-- STATED TASK --
Edit the lines below by replacing "legend symbol" with "map key icon" and keeping everything else the same. Leave the pictures out of your answer.

Entries for locating words and elements
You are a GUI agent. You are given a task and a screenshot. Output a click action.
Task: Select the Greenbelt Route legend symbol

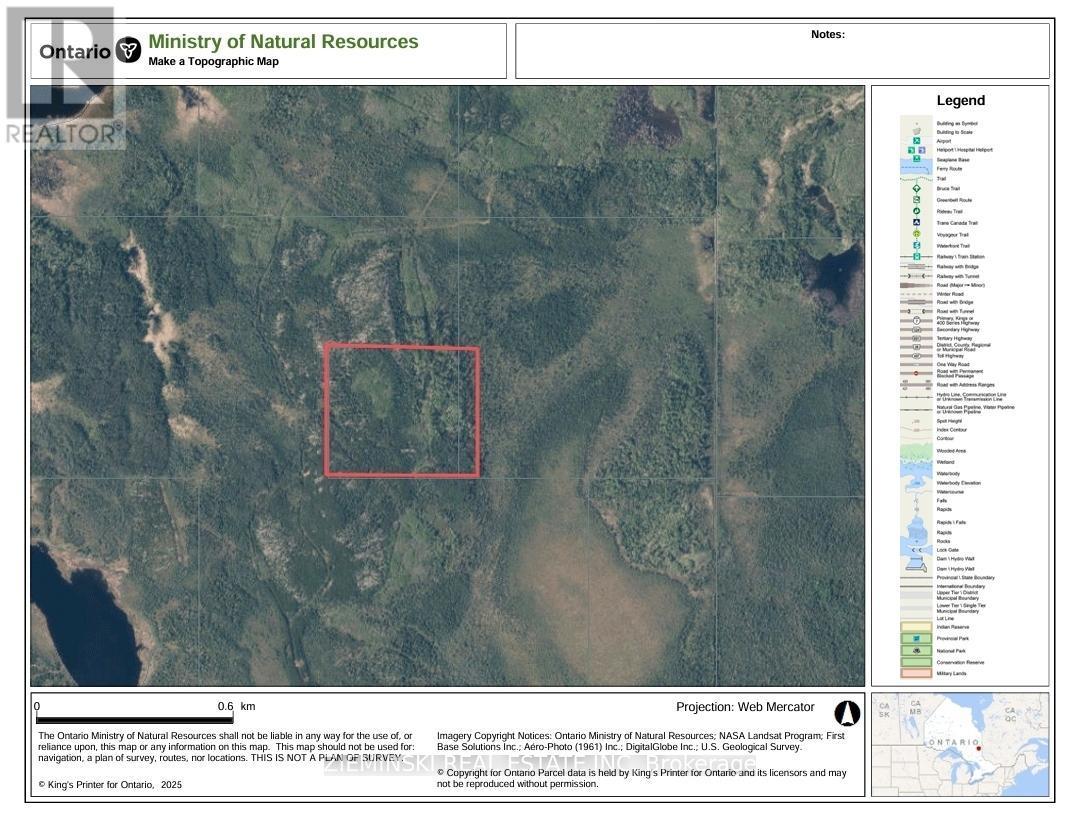[916, 200]
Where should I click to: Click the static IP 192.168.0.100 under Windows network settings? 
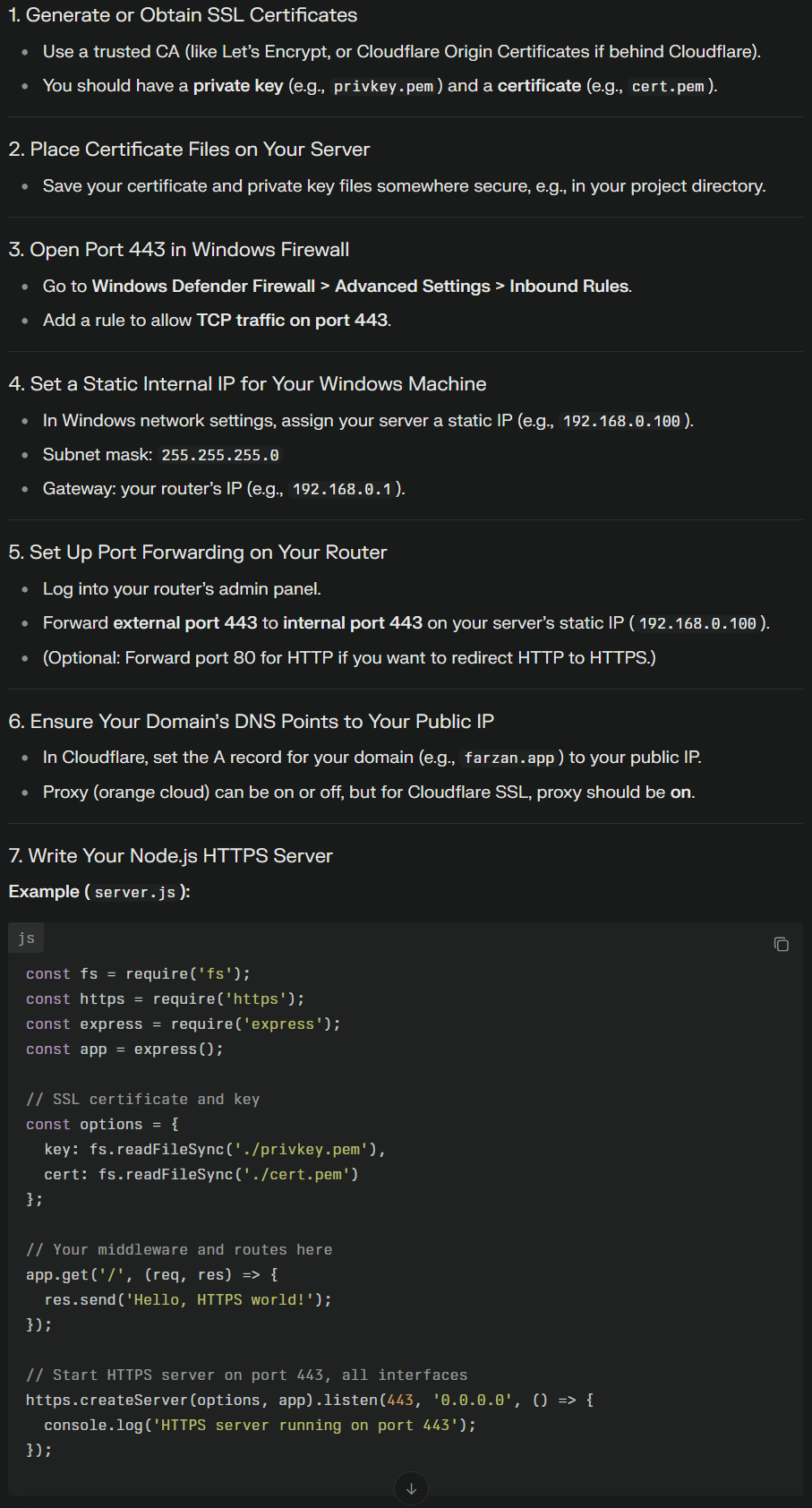[x=621, y=421]
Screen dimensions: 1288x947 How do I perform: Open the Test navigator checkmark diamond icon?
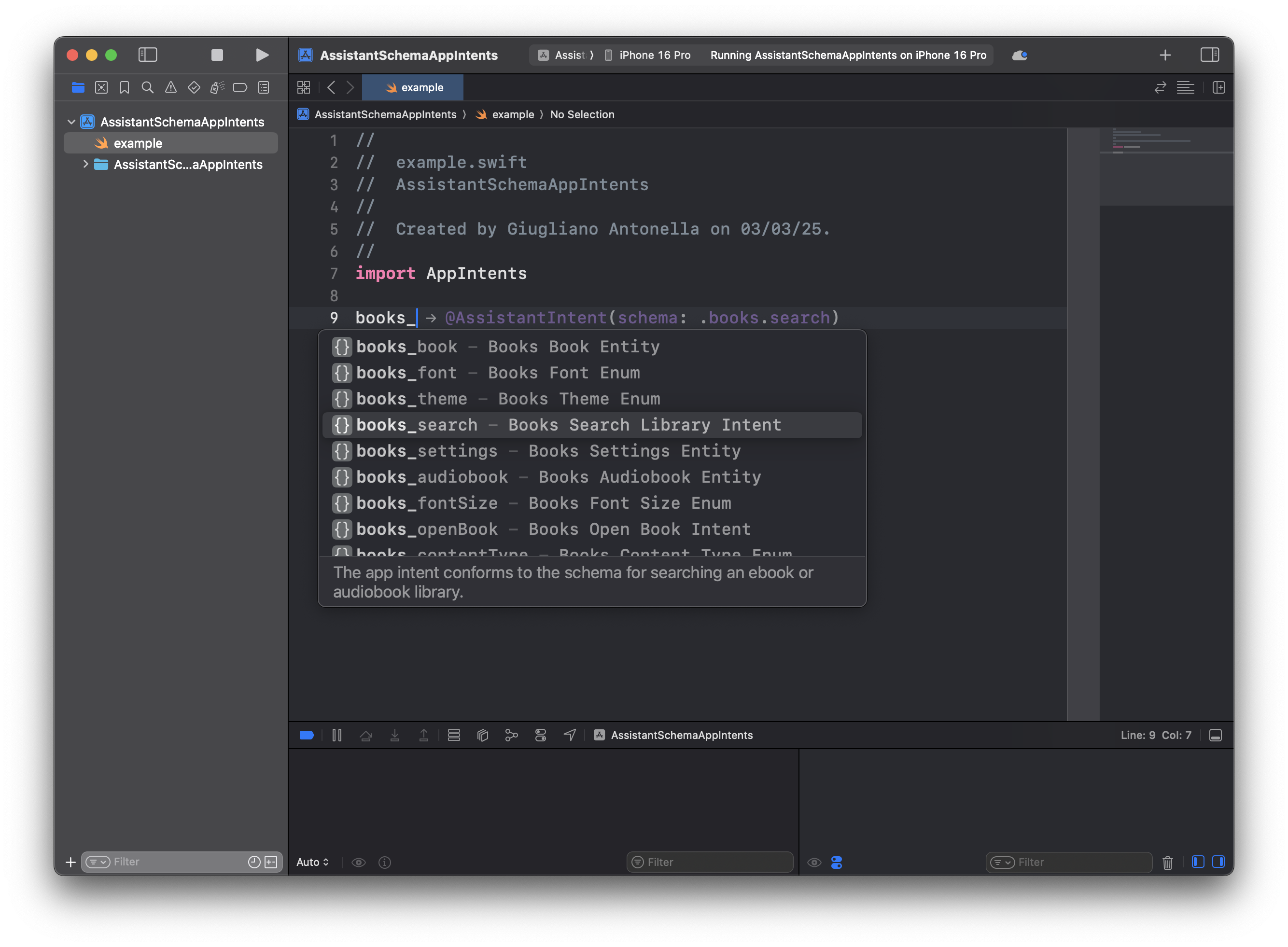click(x=194, y=88)

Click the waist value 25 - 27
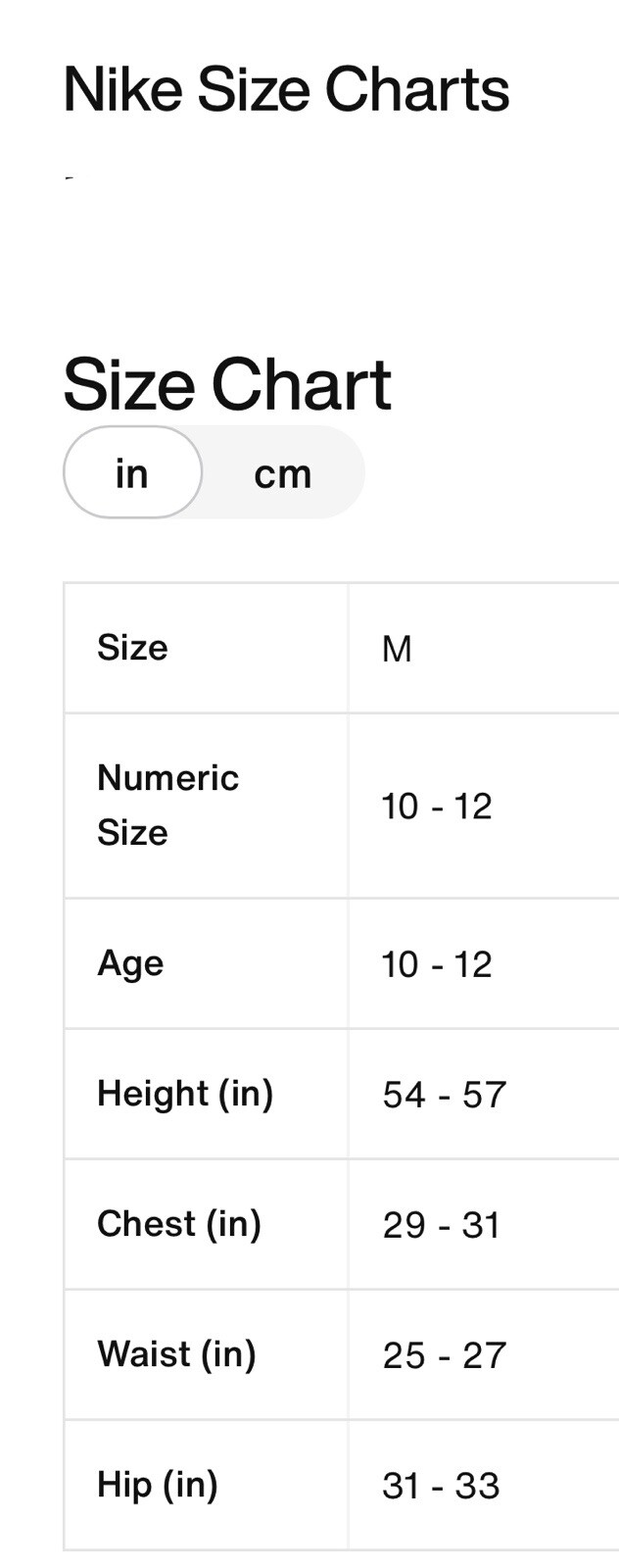445,1355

-- TASK ANSWER --
You are a GUI agent. You are given a task and a screenshot. Output a click action.
Task: Select the Greenbelt Route map key icon

[916, 200]
Where should I click to: Click the static IP 192.168.0.100 under Windows network settings? 
[x=621, y=421]
Screen dimensions: 1288x947 How do I perform: Open the Test navigator checkmark diamond icon?
click(x=194, y=88)

Click the waist value 25 - 27
445,1355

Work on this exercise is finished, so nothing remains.